Welcome to part 2 of custom document classifier with AWS Comprehend tutorial series. In the previous tutorial we have successfully download the dataset. In this tutorial we are going to prepare the training file to feed into the custom comprehend classifier. Just to take a note that Amazon Comprehend custom classification supports up to 1 million examples containing up to 1000 unique classes.

Let’s get started and write some code in the jupyter notebook that we have created in the previous tutorial. Here, we are going to use two library that is os and pandas.

# importing libraries
import os
import pandas as pd

# defining dataframe
df = pd.DataFrame()
mapping = {}
source_path = "bbc/bbc/

Now, we will loop through the content of the source_path directory and create the mapping of the class/target/label name with the first/top 300 files from an individual class directory.

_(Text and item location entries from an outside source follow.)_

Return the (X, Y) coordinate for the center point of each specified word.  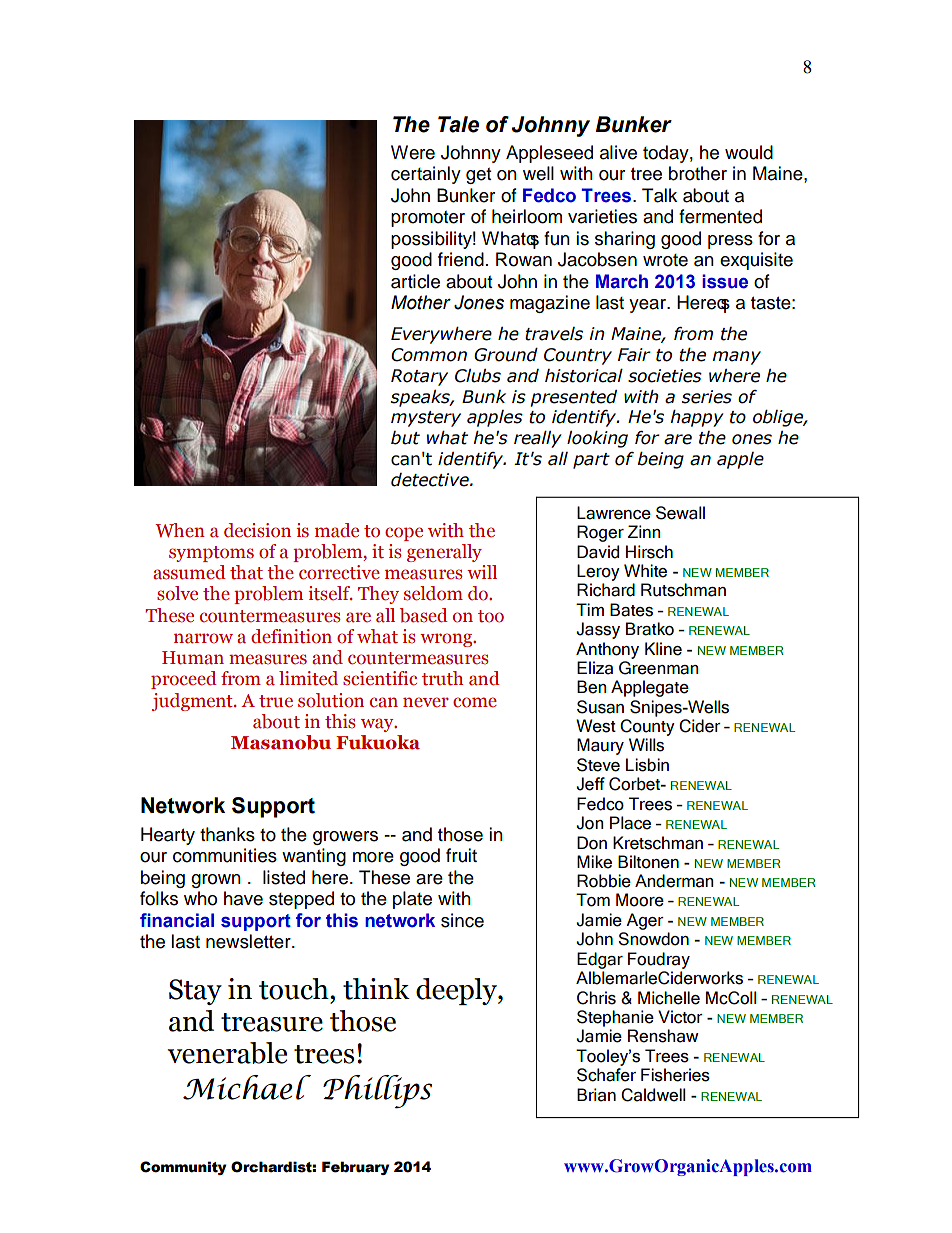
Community (183, 1168)
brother (698, 173)
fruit (461, 855)
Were (413, 152)
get (478, 176)
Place (630, 823)
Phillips (377, 1092)
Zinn (644, 531)
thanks (227, 834)
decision (257, 530)
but (405, 438)
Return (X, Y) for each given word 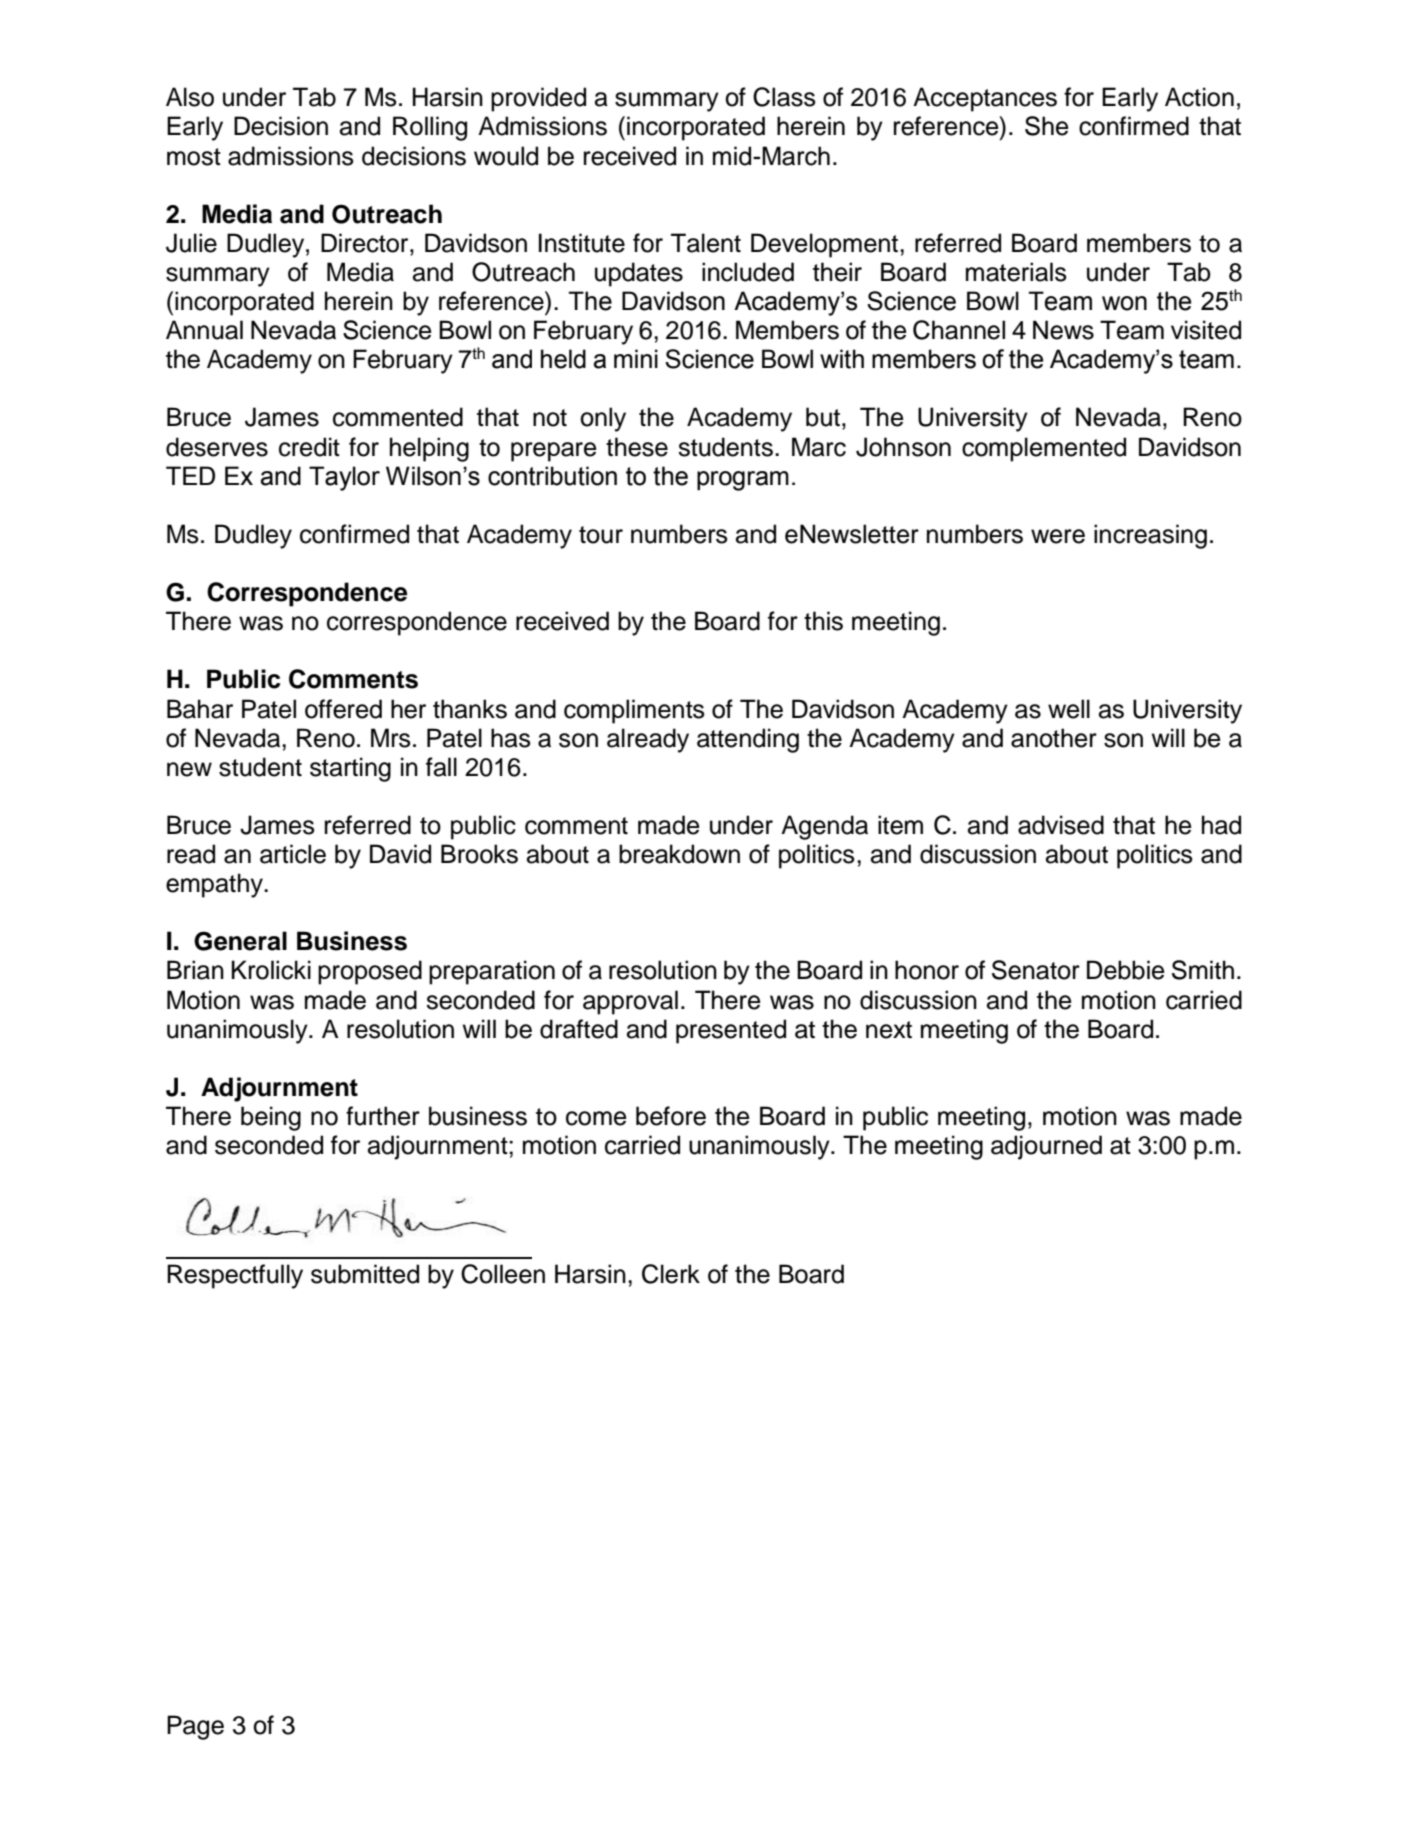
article (293, 854)
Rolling (430, 128)
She (1047, 126)
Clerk (671, 1274)
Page (195, 1727)
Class (784, 97)
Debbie (1126, 970)
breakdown (679, 854)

# looping through bbc/bbc/ directory
for i in sorted(os.listdir(source_path)):
    # checking if it is directory or not
    if os.path.isdir(source_path+i):
        # creating the dictionary with class as key and first 300 files as key
        mapping[i] = sorted(os.listdir(source_path+i))[:300]
# printing in the mappings with keys/values individually
print(mapping.keys())
print(mapping.values())

Moving along with unpacking and looping through the mapping dictionary. Here, we will append the individual labels in the label list and respective data of the file in the data list.

# label or class or target list
label = []
# text file data list
data = []
# unpacking and iterating through dictionary
for i, j in mapping.items():
    # iterating through list of files for each class
    for k in j:
        # appending labels/class/target
        label.append(i)
        # reading the file and appending to data list
        data.append(open(source_path+i+"/"+k, encoding="cp1252").read().replace("\n", " "))

Now, we will create two columns (label & document) in the dataframe. And assign the data in the individual column respectively.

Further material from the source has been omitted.